Título: Objetivo: a defesa da vida
Autor: Minc, Carlos
Fonte: O Globo, 16/09/2008, Opinião, p. 7

A polêmica em torno do teor de enxofre no diesel serve como alerta para a má qualidade do ar que respiramos e acentua a urgência da adoção de medidas imediatas e de um plano nacional de qualidade do ar. Nosso diesel é de péssima qualidade: no interior há o S2000 - que tem duas mil partes por milhão (PPMs) de enxofre, e nas regiões metropolitanas há o S500, com quinhentas PPMs de enxofre. Para termos uma base de comparação, na Europa já é obrigatório o S50 e a partir de 2010 será permitido apenas o S10, com dez PPMs de enxofre.

O enxofre gera compostos químicos como o dióxido de enxofre (SO²), emissão de particulados e de outros, que são responsáveis por cerca de 3.000 mortes anuais e milhares de internações por doenças respiratórias.

+ + + +

- **Complete o seguinte**
1. Segundo o texto sobre o enxofre no diesel, qual será o único diesel permitido na Europa a partir de 2010?
2. Por favor, transcreva do texto sobre o enxofre no diesel o trecho que vai de "Título: Objetivo: a" até "dez PPMs de enxofre.".

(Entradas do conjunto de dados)

+ + + +

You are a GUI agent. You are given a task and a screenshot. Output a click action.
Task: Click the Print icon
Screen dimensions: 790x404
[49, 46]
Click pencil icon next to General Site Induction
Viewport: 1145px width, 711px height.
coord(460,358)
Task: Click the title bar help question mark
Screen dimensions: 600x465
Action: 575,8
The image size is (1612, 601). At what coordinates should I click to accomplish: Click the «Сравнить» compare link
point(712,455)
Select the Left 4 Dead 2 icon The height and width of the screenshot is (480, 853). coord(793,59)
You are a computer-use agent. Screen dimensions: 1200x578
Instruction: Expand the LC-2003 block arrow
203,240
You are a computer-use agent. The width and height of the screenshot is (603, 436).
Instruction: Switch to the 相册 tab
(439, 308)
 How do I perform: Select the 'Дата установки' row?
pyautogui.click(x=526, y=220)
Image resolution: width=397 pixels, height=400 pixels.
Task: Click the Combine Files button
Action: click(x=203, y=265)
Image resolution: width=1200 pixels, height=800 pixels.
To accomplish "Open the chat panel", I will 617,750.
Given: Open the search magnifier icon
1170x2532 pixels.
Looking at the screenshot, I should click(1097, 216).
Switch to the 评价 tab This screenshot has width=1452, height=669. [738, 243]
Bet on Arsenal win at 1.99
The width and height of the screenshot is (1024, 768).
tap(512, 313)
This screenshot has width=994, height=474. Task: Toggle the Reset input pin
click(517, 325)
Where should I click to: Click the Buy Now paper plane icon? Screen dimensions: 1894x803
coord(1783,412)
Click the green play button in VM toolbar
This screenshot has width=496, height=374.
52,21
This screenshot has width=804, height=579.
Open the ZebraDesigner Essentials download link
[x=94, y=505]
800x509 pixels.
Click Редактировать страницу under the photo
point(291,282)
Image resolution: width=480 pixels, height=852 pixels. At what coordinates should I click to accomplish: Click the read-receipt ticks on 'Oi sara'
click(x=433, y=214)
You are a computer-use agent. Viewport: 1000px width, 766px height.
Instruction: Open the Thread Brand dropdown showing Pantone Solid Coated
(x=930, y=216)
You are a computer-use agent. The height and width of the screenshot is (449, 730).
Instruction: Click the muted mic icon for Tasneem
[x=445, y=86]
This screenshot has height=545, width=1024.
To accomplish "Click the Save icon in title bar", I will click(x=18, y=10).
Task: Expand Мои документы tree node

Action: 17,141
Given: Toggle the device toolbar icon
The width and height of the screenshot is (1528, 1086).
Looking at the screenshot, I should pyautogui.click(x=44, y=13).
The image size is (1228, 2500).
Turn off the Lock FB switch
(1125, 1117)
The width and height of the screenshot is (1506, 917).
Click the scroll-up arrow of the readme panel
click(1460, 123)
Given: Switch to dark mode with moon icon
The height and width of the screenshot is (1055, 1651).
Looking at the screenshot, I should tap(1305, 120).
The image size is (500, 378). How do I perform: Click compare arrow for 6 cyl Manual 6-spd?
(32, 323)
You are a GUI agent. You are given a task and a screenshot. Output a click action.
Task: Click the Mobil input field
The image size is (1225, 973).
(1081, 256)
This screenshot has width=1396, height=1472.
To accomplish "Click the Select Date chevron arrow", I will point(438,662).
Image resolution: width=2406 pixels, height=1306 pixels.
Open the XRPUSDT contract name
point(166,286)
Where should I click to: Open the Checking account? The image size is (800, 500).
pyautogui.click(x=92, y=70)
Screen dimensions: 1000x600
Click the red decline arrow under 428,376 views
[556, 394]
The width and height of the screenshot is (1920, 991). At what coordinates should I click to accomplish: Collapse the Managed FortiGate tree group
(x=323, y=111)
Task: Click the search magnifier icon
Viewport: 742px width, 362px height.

+ + + +

- **Respostas por tarefa**
1. O S10, com dez PPMs de enxofre.

2.
Título: Objetivo: a defesa da vida
Autor: Minc, Carlos
Fonte: O Globo, 16/09/2008, Opinião, p. 7

A polêmica em torno do teor de enxofre no diesel serve como alerta para a má qualidade do ar que respiramos e acentua a urgência da adoção de medidas imediatas e de um plano nacional de qualidade do ar. Nosso diesel é de péssima qualidade: no interior há o S2000 - que tem duas mil partes por milhão (PPMs) de enxofre, e nas regiões metropolitanas há o S500, com quinhentas PPMs de enxofre. Para termos uma base de comparação, na Europa já é obrigatório o S50 e a partir de 2010 será permitido apenas o S10, com dez PPMs de enxofre.